== About this task ==
The result should be every line of the listing that contains "computer".

== Supplied information ==

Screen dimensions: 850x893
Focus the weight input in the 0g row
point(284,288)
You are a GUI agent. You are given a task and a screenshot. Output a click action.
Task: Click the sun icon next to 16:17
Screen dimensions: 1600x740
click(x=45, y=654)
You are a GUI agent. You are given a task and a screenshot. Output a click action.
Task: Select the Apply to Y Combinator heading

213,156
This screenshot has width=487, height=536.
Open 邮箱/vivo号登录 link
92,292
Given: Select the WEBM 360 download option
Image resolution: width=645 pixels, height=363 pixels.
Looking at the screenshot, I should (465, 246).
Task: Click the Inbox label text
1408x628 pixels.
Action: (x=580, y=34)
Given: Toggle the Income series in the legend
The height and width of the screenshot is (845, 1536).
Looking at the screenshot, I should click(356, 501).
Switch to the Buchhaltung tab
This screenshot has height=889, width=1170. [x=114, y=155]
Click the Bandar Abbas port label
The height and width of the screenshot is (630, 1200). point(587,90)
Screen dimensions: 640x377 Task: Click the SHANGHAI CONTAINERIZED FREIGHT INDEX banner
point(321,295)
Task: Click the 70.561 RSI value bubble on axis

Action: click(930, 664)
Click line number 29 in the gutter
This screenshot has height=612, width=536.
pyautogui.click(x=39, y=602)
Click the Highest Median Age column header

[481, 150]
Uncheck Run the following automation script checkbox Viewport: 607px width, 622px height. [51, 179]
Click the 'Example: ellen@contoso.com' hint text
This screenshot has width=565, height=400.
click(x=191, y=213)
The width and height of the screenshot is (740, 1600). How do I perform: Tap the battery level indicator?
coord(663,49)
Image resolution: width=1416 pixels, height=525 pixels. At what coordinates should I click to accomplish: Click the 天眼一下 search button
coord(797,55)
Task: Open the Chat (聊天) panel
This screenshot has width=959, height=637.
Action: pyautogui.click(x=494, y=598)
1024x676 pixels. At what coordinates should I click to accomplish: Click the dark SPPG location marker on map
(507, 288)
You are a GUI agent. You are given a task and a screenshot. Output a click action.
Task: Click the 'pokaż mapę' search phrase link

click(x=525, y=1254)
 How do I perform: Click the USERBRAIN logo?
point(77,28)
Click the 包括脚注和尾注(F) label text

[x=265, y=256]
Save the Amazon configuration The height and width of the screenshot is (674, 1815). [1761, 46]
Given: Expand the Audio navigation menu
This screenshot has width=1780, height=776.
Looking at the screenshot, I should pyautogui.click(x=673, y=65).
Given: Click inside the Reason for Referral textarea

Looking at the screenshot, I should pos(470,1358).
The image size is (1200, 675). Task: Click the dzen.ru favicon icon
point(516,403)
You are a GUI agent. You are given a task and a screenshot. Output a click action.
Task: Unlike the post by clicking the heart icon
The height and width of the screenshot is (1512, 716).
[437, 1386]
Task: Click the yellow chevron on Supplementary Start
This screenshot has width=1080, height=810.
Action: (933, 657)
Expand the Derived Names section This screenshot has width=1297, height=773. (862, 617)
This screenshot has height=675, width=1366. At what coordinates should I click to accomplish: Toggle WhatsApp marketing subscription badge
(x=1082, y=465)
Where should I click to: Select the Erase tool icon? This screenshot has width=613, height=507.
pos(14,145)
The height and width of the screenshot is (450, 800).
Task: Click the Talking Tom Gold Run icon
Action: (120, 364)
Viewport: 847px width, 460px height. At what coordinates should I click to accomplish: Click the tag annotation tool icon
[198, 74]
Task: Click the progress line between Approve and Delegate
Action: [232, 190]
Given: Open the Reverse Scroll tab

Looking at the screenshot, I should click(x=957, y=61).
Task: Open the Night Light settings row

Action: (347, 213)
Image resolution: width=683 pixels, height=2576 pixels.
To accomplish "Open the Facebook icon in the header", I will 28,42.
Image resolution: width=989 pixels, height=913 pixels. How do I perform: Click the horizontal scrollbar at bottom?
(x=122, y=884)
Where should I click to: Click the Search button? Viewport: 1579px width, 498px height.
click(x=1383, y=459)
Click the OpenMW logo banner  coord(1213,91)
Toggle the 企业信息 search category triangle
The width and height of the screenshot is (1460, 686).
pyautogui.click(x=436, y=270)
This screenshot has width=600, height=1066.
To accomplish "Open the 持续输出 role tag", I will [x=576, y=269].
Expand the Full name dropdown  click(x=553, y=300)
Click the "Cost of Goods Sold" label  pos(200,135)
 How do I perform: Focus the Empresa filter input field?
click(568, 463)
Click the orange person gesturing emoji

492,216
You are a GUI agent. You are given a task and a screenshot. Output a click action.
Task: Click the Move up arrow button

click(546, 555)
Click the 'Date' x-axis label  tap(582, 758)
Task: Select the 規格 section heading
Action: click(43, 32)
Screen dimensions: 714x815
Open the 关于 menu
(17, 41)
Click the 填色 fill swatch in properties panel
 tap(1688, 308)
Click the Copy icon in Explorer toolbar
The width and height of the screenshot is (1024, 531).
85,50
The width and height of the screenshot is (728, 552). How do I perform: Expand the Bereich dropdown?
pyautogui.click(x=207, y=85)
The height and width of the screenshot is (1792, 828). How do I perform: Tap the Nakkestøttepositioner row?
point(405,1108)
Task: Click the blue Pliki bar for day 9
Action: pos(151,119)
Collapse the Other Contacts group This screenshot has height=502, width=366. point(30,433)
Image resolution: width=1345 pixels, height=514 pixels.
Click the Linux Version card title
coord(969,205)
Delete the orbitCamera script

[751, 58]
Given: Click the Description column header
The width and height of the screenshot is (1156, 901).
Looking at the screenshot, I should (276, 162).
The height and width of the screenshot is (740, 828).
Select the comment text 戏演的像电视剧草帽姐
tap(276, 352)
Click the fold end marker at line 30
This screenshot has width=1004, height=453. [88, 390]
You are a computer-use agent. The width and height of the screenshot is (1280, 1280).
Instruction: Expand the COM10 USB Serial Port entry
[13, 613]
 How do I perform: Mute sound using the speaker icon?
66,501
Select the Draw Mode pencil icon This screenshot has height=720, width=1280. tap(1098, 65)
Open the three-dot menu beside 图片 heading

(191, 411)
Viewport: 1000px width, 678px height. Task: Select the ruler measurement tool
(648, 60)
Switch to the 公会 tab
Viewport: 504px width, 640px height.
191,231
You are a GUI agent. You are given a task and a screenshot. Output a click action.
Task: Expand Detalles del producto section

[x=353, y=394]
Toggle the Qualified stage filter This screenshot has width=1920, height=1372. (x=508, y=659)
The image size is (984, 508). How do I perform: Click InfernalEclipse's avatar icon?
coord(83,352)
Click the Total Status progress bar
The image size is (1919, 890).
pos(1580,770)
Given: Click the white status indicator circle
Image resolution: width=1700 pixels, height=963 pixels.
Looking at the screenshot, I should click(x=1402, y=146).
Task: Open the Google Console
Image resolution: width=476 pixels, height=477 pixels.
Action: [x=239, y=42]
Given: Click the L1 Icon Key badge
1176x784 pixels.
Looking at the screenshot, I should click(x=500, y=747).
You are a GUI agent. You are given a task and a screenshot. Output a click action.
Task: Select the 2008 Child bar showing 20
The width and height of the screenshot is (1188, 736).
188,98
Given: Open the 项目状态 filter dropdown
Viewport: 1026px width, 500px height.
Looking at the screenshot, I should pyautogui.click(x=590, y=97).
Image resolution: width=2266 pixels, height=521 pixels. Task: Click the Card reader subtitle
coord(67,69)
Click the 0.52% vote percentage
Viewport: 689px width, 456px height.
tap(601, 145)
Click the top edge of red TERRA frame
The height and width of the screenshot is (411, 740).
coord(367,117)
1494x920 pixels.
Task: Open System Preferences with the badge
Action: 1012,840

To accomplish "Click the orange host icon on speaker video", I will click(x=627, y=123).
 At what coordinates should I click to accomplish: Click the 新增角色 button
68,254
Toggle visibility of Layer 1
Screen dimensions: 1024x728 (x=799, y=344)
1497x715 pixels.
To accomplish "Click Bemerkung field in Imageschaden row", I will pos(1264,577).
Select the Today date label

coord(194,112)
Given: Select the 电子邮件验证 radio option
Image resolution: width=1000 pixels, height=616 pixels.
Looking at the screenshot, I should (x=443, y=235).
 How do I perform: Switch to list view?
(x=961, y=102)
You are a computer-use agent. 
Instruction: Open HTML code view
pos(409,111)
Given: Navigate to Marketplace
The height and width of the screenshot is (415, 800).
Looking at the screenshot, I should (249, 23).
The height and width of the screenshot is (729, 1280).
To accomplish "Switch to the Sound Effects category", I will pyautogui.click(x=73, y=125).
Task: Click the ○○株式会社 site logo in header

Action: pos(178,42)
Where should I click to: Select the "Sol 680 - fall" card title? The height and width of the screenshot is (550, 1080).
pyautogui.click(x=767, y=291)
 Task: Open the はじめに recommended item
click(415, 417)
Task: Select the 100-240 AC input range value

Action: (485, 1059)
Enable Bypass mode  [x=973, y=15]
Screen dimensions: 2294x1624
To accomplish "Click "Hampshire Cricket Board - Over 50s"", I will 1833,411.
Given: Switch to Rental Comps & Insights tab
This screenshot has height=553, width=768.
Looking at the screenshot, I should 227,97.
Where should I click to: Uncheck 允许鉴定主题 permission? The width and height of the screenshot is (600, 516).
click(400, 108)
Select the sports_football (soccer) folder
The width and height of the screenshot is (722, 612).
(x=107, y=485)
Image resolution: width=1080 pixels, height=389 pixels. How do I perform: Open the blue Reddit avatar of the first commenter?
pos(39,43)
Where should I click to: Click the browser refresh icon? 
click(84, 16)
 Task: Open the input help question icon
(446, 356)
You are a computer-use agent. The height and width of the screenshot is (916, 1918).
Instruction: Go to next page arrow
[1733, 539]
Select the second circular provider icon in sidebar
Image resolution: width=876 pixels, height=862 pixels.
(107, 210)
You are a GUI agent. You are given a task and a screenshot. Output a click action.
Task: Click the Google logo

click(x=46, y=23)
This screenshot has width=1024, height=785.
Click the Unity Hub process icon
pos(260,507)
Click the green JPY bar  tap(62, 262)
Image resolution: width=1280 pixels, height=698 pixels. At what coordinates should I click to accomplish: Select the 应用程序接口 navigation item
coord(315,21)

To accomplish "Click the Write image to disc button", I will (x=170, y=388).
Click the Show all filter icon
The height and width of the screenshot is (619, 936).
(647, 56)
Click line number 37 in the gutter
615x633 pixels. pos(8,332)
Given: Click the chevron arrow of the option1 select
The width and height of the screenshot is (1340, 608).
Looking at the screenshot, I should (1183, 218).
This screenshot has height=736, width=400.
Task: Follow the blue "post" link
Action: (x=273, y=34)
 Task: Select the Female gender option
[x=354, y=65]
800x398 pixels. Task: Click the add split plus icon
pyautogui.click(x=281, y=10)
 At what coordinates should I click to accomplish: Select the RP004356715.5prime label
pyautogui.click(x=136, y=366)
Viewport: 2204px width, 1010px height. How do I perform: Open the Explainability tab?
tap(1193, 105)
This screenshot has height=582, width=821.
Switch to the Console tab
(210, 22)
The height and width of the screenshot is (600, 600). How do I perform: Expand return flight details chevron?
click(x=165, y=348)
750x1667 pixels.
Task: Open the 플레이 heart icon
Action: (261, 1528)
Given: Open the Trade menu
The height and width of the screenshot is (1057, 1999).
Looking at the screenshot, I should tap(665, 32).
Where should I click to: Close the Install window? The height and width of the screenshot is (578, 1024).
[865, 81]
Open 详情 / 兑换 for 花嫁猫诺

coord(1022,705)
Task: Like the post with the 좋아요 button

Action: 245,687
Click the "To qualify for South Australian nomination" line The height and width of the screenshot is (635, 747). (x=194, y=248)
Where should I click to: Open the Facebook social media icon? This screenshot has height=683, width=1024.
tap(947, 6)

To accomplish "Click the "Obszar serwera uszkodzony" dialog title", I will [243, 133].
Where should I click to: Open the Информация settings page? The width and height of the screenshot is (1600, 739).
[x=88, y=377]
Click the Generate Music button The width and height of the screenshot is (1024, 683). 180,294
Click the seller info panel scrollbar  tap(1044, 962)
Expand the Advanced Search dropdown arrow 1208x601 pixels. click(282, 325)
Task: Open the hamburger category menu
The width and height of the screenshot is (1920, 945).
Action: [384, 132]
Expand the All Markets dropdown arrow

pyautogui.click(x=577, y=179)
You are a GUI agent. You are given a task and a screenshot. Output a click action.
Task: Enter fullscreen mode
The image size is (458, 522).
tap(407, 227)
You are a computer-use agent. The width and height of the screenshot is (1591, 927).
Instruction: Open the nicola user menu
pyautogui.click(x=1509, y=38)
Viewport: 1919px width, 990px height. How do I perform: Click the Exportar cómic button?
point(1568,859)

== Output for this exercise ==
You are a computer-use agent. The width and height of the screenshot is (1280, 1280).
You are a computer-use agent. 
You are a computer-use agent. The height and width of the screenshot is (916, 1918).
You are a computer-use agent. The width and height of the screenshot is (1591, 927).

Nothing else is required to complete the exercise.